The idea that closing schools is a “remedy” was one of the cruelest aspects of the failed No Child Left Behind and Race to the Top.

Countless schools were closed because they had low scores. Typically, these schools were located in black and brown communities, and the students enrolled in them were, of course, nonwhite. Children were dispersed, communities were disrupted, teachers and principals and support staff lost their jobs and had to fend for themselves.

Jamaica High School was once one of the greatest high schools in the nation and in New York City. As its population changed from white to predominantly nonwhite, its reputation changed. It enrolled needier students. But instead of providing the school with the supports it needed, school officials in the Bloomberg era declared that it was a “failing school.” That immediately sent enrollments into a tail spin, as parents withdrew their children. The label became a self-fulfilling prophecy, dooming the school.
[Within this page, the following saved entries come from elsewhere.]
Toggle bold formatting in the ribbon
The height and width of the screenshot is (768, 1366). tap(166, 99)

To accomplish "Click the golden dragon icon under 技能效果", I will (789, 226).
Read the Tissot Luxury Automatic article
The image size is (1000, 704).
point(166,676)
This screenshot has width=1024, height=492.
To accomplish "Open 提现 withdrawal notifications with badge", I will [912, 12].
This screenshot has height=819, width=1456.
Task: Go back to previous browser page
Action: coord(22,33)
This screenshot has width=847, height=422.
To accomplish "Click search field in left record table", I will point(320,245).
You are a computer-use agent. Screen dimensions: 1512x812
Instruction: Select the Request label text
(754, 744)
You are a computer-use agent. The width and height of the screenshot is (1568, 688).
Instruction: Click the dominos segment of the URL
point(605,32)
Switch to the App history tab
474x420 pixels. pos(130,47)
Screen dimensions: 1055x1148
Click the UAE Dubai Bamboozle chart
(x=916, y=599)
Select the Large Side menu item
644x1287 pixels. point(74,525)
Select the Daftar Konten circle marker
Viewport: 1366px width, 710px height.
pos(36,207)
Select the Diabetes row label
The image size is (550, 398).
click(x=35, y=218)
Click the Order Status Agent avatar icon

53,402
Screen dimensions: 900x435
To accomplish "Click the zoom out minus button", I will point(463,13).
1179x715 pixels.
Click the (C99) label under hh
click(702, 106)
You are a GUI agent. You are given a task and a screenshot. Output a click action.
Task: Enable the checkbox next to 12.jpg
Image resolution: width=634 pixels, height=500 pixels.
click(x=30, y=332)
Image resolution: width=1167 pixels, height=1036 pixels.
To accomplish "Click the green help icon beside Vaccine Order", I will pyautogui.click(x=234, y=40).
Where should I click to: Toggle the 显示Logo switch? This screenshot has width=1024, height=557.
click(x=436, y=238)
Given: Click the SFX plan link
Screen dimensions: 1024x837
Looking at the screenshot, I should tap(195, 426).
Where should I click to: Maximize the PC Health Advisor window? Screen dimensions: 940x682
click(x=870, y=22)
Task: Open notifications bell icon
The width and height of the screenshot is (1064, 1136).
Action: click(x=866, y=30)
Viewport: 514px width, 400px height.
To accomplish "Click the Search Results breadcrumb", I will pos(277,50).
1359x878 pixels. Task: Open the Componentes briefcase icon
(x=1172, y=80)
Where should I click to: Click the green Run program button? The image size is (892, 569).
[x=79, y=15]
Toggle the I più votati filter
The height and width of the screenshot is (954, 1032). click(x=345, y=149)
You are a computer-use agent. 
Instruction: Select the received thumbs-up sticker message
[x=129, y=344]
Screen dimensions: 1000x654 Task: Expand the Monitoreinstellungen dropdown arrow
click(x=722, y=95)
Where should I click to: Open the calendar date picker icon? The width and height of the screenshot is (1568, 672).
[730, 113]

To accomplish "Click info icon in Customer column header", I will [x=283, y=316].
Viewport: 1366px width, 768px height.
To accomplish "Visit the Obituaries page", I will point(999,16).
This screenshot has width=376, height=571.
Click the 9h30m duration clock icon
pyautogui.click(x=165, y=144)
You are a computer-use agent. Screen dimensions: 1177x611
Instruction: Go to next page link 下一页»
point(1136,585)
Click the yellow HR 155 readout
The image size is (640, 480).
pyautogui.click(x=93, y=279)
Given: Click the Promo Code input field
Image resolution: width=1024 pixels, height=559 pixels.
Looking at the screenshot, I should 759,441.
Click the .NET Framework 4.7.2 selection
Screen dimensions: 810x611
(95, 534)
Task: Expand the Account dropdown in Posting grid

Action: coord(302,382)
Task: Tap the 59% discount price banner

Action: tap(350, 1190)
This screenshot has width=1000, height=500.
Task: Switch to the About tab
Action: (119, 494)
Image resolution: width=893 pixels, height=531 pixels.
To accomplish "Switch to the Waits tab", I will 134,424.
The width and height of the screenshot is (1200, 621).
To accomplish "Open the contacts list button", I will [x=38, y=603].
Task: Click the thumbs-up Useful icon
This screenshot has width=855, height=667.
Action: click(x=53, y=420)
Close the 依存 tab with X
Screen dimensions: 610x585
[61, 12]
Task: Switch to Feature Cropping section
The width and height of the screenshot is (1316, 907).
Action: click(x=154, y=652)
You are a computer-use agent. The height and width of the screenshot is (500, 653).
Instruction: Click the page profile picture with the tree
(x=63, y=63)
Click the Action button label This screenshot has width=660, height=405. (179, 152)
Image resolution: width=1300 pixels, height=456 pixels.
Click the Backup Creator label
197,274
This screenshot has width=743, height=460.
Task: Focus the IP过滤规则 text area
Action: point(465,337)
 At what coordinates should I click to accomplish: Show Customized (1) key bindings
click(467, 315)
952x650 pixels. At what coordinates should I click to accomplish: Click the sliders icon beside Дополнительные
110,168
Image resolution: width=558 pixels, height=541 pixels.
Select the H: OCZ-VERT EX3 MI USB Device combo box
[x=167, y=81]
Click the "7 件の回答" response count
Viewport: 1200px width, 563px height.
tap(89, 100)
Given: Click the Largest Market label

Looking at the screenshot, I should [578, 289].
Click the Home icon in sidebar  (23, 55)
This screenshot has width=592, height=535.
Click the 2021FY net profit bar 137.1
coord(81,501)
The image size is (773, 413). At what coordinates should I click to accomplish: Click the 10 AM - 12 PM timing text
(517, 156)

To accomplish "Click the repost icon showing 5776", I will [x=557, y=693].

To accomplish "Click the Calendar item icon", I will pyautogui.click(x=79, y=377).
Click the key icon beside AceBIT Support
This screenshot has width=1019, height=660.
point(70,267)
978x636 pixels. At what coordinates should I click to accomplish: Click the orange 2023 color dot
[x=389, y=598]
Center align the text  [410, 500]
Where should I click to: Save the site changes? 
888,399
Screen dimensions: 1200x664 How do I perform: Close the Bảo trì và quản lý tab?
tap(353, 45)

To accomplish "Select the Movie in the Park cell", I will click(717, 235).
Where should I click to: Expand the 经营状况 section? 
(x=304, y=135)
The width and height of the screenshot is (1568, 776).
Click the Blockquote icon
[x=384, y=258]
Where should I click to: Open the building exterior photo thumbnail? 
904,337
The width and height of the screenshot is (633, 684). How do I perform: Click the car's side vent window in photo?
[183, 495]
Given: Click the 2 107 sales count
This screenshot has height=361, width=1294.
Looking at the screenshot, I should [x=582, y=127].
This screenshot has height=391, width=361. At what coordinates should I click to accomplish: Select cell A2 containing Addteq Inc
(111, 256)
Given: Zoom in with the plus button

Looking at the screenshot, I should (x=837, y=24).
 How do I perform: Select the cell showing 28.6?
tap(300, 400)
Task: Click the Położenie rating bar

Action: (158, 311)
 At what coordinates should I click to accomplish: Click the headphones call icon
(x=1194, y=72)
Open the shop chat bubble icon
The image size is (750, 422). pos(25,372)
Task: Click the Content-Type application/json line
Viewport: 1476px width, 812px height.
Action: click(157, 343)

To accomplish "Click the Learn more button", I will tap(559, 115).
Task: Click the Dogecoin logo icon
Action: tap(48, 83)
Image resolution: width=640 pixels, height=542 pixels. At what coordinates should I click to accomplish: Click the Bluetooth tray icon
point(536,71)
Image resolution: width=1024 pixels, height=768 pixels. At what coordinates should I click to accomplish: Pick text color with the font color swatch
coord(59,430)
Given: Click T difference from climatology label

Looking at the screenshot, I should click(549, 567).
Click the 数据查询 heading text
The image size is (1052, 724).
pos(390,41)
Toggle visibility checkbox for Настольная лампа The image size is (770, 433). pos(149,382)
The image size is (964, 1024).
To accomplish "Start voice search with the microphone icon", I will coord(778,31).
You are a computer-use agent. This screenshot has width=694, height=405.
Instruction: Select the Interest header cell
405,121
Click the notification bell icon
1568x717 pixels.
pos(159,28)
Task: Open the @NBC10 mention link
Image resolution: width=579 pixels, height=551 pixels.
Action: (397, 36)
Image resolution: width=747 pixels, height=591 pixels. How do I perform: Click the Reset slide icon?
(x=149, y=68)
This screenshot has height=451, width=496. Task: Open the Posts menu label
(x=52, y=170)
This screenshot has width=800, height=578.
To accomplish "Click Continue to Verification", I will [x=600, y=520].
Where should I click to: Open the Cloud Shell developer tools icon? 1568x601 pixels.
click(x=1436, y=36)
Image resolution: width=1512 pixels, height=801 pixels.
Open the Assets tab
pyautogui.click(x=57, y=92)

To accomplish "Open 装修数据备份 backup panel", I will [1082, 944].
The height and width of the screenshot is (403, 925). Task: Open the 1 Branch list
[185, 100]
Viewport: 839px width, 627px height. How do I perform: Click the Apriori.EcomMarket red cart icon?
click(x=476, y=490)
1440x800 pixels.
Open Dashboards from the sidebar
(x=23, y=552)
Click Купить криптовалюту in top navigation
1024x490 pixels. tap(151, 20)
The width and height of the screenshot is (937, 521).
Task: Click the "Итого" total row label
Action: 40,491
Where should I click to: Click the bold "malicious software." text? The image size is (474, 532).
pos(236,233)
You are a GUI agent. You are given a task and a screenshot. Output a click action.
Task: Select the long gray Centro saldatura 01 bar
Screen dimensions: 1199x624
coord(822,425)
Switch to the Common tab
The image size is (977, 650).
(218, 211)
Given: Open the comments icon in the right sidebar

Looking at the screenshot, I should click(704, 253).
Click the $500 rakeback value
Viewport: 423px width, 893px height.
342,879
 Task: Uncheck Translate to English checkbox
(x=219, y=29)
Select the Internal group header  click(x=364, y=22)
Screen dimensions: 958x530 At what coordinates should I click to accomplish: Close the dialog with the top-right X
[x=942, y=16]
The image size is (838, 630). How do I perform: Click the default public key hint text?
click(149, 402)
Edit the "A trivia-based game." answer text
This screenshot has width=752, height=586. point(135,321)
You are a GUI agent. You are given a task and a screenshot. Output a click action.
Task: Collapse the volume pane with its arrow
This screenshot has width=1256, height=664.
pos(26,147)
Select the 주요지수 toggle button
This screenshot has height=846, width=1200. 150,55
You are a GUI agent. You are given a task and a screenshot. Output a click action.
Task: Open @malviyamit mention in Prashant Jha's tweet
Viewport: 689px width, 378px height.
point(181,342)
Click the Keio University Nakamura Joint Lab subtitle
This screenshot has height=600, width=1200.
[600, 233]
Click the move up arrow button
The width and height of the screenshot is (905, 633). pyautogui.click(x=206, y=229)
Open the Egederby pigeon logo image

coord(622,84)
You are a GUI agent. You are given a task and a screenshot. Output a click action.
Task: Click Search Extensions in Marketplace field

The Department of Education closed it and replaced it with small high schools, none of which could match the broad curriculum, the programs for ELLs, or other offerings at the original school.

This article in the New Yorker in 2015 captures a sense of what was lost.

There is no evidence that closing schools produces better outcomes for students. It predictably produces disruption and chaos, which are not good for children and teens.

If there are any researchers out there who have a source for the number of schools closed by NCLB and RTTT, please let me know. I have searched for the number without success.